Collected data:
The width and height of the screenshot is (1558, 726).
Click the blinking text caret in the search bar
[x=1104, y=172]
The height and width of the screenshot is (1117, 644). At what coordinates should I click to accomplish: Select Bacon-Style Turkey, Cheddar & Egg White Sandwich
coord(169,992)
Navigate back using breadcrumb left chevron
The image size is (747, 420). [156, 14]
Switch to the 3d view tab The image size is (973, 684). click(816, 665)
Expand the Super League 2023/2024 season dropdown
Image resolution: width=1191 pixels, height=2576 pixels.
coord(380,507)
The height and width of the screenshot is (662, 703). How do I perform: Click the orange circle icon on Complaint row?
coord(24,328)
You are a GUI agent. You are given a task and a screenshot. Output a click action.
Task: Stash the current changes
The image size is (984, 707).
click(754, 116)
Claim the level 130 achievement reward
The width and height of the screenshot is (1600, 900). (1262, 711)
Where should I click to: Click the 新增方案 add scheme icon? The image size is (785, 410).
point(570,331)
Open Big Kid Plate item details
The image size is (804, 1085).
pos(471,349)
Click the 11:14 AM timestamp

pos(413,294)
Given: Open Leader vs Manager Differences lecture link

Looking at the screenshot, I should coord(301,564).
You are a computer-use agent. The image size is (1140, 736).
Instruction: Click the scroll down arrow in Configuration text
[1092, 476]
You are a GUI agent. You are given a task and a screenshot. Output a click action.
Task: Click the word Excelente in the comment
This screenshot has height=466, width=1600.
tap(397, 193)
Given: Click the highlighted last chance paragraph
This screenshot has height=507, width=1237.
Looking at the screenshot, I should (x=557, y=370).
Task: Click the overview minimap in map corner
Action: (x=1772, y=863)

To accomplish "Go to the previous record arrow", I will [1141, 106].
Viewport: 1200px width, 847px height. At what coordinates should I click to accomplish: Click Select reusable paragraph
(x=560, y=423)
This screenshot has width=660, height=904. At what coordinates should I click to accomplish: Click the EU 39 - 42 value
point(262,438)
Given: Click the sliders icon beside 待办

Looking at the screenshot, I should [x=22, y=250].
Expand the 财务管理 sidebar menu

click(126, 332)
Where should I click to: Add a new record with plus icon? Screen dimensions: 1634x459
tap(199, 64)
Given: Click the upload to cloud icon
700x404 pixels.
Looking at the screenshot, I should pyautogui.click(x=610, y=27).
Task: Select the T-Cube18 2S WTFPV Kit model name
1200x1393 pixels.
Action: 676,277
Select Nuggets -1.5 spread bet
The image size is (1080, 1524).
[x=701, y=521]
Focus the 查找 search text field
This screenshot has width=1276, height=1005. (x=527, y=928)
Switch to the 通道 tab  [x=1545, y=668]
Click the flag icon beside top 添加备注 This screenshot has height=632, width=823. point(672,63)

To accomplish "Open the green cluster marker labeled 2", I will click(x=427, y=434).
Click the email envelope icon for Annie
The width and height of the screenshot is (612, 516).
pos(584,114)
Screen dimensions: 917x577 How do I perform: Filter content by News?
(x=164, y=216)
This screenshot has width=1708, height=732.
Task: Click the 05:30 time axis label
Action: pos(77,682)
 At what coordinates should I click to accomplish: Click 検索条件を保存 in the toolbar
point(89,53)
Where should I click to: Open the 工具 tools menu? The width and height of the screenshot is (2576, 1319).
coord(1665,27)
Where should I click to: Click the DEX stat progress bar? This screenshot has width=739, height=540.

**Work task**
Repeat back all entries verbatim.

**Output for this exercise**
The width and height of the screenshot is (1558, 726).
Click the blinking text caret in the search bar
[x=1104, y=172]
The height and width of the screenshot is (1117, 644). At what coordinates should I click to accomplish: Select Bacon-Style Turkey, Cheddar & Egg White Sandwich
coord(169,992)
Navigate back using breadcrumb left chevron
The image size is (747, 420). [156, 14]
Switch to the 3d view tab The image size is (973, 684). click(816, 665)
Expand the Super League 2023/2024 season dropdown
Image resolution: width=1191 pixels, height=2576 pixels.
coord(380,507)
The height and width of the screenshot is (662, 703). How do I perform: Click the orange circle icon on Complaint row?
coord(24,328)
You are a GUI agent. You are given a task and a screenshot. Output a click action.
Task: Stash the current changes
The image size is (984, 707).
click(754, 116)
Claim the level 130 achievement reward
The width and height of the screenshot is (1600, 900). (1262, 711)
Where should I click to: Click the 新增方案 add scheme icon? The image size is (785, 410).
point(570,331)
Open Big Kid Plate item details
The image size is (804, 1085).
pos(471,349)
Click the 11:14 AM timestamp

pos(413,294)
Given: Open Leader vs Manager Differences lecture link

Looking at the screenshot, I should coord(301,564).
You are a computer-use agent. The image size is (1140, 736).
Instruction: Click the scroll down arrow in Configuration text
[1092, 476]
You are a GUI agent. You are given a task and a screenshot. Output a click action.
Task: Click the word Excelente in the comment
This screenshot has height=466, width=1600.
tap(397, 193)
Given: Click the highlighted last chance paragraph
This screenshot has height=507, width=1237.
Looking at the screenshot, I should (x=557, y=370).
Task: Click the overview minimap in map corner
Action: (x=1772, y=863)

To accomplish "Go to the previous record arrow", I will [1141, 106].
Viewport: 1200px width, 847px height. At what coordinates should I click to accomplish: Click Select reusable paragraph
(x=560, y=423)
This screenshot has width=660, height=904. At what coordinates should I click to accomplish: Click the EU 39 - 42 value
point(262,438)
Given: Click the sliders icon beside 待办

Looking at the screenshot, I should [x=22, y=250].
Expand the 财务管理 sidebar menu

click(126, 332)
Where should I click to: Add a new record with plus icon? Screen dimensions: 1634x459
tap(199, 64)
Given: Click the upload to cloud icon
700x404 pixels.
Looking at the screenshot, I should pyautogui.click(x=610, y=27).
Task: Select the T-Cube18 2S WTFPV Kit model name
1200x1393 pixels.
Action: 676,277
Select Nuggets -1.5 spread bet
The image size is (1080, 1524).
[x=701, y=521]
Focus the 查找 search text field
This screenshot has width=1276, height=1005. (x=527, y=928)
Switch to the 通道 tab  [x=1545, y=668]
Click the flag icon beside top 添加备注 This screenshot has height=632, width=823. point(672,63)

To accomplish "Open the green cluster marker labeled 2", I will click(x=427, y=434).
Click the email envelope icon for Annie
The width and height of the screenshot is (612, 516).
pos(584,114)
Screen dimensions: 917x577 How do I perform: Filter content by News?
(x=164, y=216)
This screenshot has width=1708, height=732.
Task: Click the 05:30 time axis label
Action: pos(77,682)
 At what coordinates should I click to accomplish: Click 検索条件を保存 in the toolbar
point(89,53)
Where should I click to: Open the 工具 tools menu? The width and height of the screenshot is (2576, 1319).
coord(1665,27)
Where should I click to: Click the DEX stat progress bar? This screenshot has width=739, height=540.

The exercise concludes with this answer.